## REQUIRED TASK
Rewrite the data below, swapping every occurrence of "GUI agent" for "screen agent" and leaving everything else as it is.

[Interface element data]
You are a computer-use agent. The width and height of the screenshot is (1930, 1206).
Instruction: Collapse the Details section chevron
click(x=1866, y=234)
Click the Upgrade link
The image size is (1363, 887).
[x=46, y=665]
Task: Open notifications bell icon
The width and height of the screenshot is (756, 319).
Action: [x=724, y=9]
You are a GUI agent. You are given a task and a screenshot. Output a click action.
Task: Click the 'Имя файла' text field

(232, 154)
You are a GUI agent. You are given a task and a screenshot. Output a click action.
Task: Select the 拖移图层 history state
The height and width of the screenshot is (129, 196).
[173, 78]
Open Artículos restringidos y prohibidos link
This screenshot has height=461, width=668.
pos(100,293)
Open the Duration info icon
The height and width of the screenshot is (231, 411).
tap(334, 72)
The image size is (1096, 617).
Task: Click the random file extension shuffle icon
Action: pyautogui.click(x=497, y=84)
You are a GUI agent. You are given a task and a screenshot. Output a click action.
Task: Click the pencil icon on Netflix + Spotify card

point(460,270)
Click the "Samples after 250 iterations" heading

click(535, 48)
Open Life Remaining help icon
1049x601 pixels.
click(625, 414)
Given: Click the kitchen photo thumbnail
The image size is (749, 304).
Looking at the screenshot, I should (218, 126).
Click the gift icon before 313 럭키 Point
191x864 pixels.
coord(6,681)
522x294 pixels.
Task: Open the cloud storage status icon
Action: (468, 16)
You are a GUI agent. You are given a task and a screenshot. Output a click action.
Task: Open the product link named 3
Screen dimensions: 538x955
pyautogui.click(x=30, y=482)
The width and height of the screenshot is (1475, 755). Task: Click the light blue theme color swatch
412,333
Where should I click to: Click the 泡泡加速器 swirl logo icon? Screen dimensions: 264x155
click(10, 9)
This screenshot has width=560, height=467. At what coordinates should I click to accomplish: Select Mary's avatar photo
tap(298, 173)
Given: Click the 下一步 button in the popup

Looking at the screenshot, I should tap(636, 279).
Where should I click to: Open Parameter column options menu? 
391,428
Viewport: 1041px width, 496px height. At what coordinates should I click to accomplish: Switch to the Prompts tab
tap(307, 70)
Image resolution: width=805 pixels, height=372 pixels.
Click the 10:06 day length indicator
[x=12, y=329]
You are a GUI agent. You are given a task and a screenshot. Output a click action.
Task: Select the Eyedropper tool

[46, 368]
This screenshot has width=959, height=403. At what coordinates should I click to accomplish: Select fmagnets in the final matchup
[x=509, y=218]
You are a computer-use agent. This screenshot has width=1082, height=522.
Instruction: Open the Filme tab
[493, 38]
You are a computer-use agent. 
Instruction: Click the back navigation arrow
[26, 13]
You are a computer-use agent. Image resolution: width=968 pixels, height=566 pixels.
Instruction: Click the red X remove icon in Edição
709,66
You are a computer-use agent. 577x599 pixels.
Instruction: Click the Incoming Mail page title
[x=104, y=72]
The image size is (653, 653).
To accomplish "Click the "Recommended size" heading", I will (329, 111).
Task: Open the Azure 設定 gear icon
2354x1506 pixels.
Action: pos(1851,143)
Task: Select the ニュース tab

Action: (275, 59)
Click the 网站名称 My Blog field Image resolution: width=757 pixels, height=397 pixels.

## REPLY TO THE EXERCISE
You are a computer-use agent. The width and height of the screenshot is (1930, 1206).
Instruction: Collapse the Details section chevron
click(x=1866, y=234)
Click the Upgrade link
The image size is (1363, 887).
[x=46, y=665]
Task: Open notifications bell icon
The width and height of the screenshot is (756, 319).
Action: [x=724, y=9]
You are a screen agent. You are given a task and a screenshot. Output a click action.
Task: Click the 'Имя файла' text field

(232, 154)
You are a screen agent. You are given a task and a screenshot. Output a click action.
Task: Select the 拖移图层 history state
The height and width of the screenshot is (129, 196).
[173, 78]
Open Artículos restringidos y prohibidos link
This screenshot has height=461, width=668.
pos(100,293)
Open the Duration info icon
The height and width of the screenshot is (231, 411).
tap(334, 72)
The image size is (1096, 617).
Task: Click the random file extension shuffle icon
Action: pyautogui.click(x=497, y=84)
You are a screen agent. You are given a task and a screenshot. Output a click action.
Task: Click the pencil icon on Netflix + Spotify card

point(460,270)
Click the "Samples after 250 iterations" heading

click(535, 48)
Open Life Remaining help icon
1049x601 pixels.
click(625, 414)
Given: Click the kitchen photo thumbnail
The image size is (749, 304).
Looking at the screenshot, I should (218, 126).
Click the gift icon before 313 럭키 Point
191x864 pixels.
coord(6,681)
522x294 pixels.
Task: Open the cloud storage status icon
Action: (468, 16)
You are a screen agent. You are given a task and a screenshot. Output a click action.
Task: Open the product link named 3
Screen dimensions: 538x955
pyautogui.click(x=30, y=482)
The width and height of the screenshot is (1475, 755). Task: Click the light blue theme color swatch
412,333
Where should I click to: Click the 泡泡加速器 swirl logo icon? Screen dimensions: 264x155
click(10, 9)
This screenshot has width=560, height=467. At what coordinates should I click to accomplish: Select Mary's avatar photo
tap(298, 173)
Given: Click the 下一步 button in the popup

Looking at the screenshot, I should tap(636, 279).
Where should I click to: Open Parameter column options menu? 
391,428
Viewport: 1041px width, 496px height. At what coordinates should I click to accomplish: Switch to the Prompts tab
tap(307, 70)
Image resolution: width=805 pixels, height=372 pixels.
Click the 10:06 day length indicator
[x=12, y=329]
You are a screen agent. You are given a task and a screenshot. Output a click action.
Task: Select the Eyedropper tool

[46, 368]
This screenshot has width=959, height=403. At what coordinates should I click to accomplish: Select fmagnets in the final matchup
[x=509, y=218]
You are a computer-use agent. This screenshot has width=1082, height=522.
Instruction: Open the Filme tab
[493, 38]
You are a computer-use agent. 
Instruction: Click the back navigation arrow
[26, 13]
You are a computer-use agent. Image resolution: width=968 pixels, height=566 pixels.
Instruction: Click the red X remove icon in Edição
709,66
You are a computer-use agent. 577x599 pixels.
Instruction: Click the Incoming Mail page title
[x=104, y=72]
The image size is (653, 653).
To accomplish "Click the "Recommended size" heading", I will (329, 111).
Task: Open the Azure 設定 gear icon
2354x1506 pixels.
Action: pos(1851,143)
Task: Select the ニュース tab

Action: (275, 59)
Click the 网站名称 My Blog field Image resolution: width=757 pixels, height=397 pixels.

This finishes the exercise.